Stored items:
------------------------------------------------------------------------
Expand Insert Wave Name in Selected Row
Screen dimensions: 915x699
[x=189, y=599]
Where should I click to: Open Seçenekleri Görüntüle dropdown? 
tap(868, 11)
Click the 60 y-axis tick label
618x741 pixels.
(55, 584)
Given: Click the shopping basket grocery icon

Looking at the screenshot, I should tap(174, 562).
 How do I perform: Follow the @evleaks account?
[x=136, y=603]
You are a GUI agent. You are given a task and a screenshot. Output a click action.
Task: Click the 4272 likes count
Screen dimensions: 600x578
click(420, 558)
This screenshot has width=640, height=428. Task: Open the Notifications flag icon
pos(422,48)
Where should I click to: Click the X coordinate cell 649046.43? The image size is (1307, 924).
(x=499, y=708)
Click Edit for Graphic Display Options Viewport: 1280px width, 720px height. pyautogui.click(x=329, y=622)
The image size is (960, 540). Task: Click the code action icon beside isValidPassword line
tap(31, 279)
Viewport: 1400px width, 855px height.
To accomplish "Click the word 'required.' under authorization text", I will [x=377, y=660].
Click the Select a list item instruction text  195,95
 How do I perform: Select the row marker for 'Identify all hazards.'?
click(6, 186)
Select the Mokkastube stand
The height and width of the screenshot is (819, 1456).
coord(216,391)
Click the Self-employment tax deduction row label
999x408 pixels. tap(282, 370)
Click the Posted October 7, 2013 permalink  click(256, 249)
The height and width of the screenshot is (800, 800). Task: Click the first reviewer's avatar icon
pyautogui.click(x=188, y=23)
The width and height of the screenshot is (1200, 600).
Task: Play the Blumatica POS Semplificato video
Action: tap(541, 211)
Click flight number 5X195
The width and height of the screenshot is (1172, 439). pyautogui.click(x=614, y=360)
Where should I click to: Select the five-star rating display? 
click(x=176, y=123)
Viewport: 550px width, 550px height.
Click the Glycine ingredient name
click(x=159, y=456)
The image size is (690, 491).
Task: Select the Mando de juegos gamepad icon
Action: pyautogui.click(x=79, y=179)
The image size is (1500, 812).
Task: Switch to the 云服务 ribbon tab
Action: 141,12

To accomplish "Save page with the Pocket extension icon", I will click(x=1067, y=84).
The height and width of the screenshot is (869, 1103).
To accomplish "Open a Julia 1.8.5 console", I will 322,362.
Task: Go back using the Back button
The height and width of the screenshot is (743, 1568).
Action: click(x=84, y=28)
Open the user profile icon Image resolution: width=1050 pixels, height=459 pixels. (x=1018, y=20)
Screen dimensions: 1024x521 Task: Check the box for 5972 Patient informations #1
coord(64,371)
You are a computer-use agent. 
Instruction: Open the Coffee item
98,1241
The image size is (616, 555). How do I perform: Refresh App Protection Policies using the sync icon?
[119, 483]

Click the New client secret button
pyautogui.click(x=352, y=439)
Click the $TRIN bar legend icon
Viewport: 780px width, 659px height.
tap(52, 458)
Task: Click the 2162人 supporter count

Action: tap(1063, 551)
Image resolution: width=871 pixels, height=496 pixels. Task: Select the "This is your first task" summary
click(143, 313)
------------------------------------------------------------------------
▸ What you will do
If a line in the records above contains the word "agent", copy it.

▸ Reply to the exercise
You are a GUI agent. You are given a task and a screenshot. Output a click action.
You are a computer-use agent. 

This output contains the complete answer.